After spending 15 months on this project, Huang admits that he sometimes wanted to quit in the first stages because “it’s such a long process.” The long revision period made this project even more challenging.
“Revising is a painful process. For volume one, I had to look through 40,000 words and fix them, which will take a lot of time and high levels of concentration,” Huang said.
Even though there are difficult times, Huang’s determination to keep going with Math Nudge surprised his sister.
“Math Nudge takes him a lot of time and he wrote tens of thousands of words. It makes me respect him,” she said.
Yen said that he gained more respect for Huang through this project and Huang’s purpose of helping people with his own educational materials.
“To me, the project was something really new. Moving to America at a young age was something that caused me to admire him. That led me to believe he can do what others at his age may not do, which is to study mathematics and publish his own instructional materials,” he said.
As a senior, Huang has a lot more extracurricular activities this year, and he is completing the college application process. In order to balance his time between the project and the college process, Huang started working on college applications during the summer.

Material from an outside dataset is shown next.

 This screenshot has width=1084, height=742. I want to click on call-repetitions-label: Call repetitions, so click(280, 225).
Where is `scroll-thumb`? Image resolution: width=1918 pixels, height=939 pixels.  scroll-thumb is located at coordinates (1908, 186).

“I knew that I was not going to be able to work on this project as much as I wanted to after August because of college applications. So I started to work on the college application process in June. I did college research in May and finalized a list of colleges in June,” he said.
Through the 15 months spent on writing Ars Minor Mathematica, Huang says that he has learned a lot, not just about the craft of writing, but also about appreciating the value of making mistakes.

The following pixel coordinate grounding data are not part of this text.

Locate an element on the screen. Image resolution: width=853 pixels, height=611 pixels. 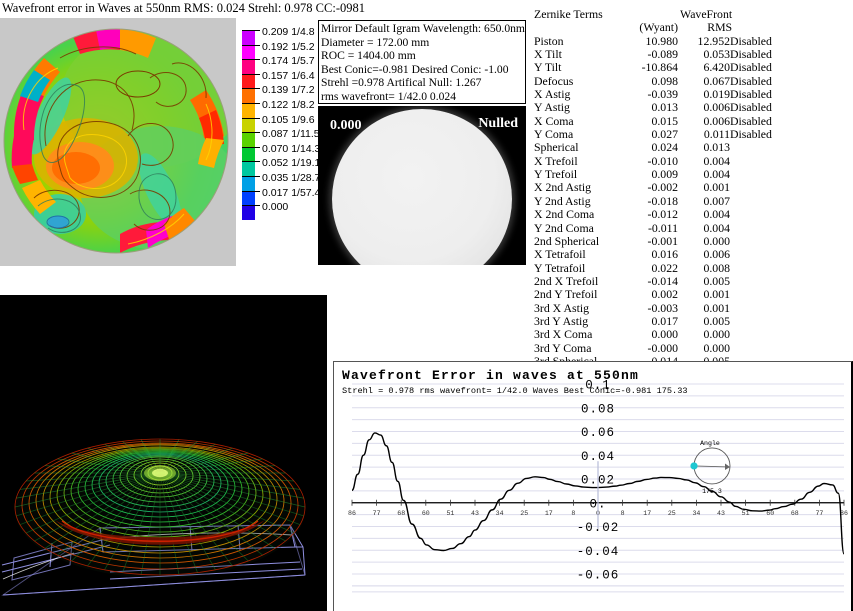
zernike-row: Piston 10.980 12.952 Disabled is located at coordinates (667, 40).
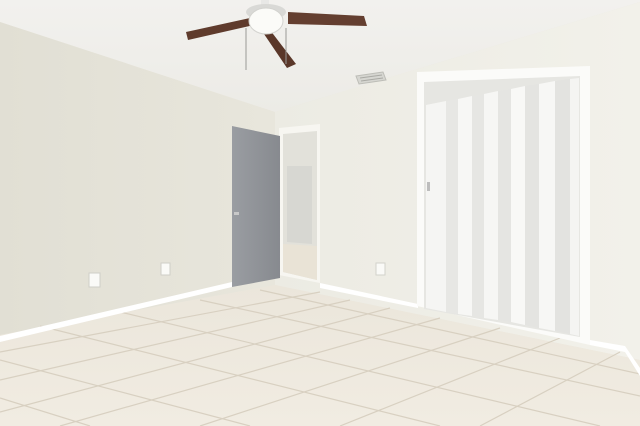 This screenshot has height=426, width=640. I want to click on outlet-right, so click(380, 269).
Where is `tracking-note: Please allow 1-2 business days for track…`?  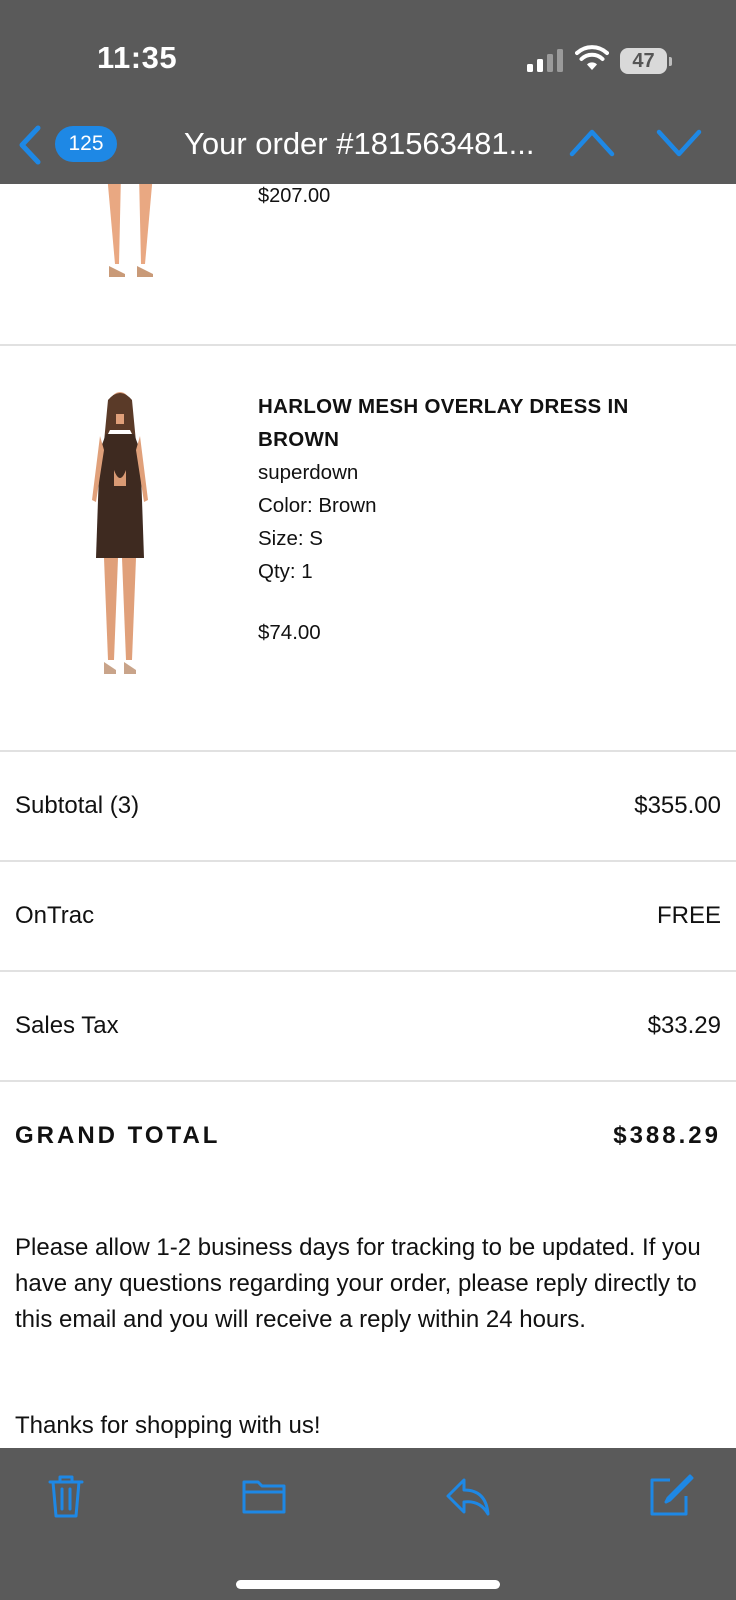
tracking-note: Please allow 1-2 business days for track… is located at coordinates (358, 1284).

“I’m generally in fear that I’m going to make more mistakes. But I forced myself to go through the process of revision and reflection and I learned to face my mistakes directly so that I can learn from them,” he said.
Math Nudge’s slogan is “Nudge Forward, Calculate Further”. The slogan reveals Huang’s purpose in initiating this project.
“My biggest objective is to help students who are interested in learning more difficult math and students who need more resources to learn math. I hope that this resource can help students to realize how deep the math that they are learning can get and how it is going to be applied in real life,” he said.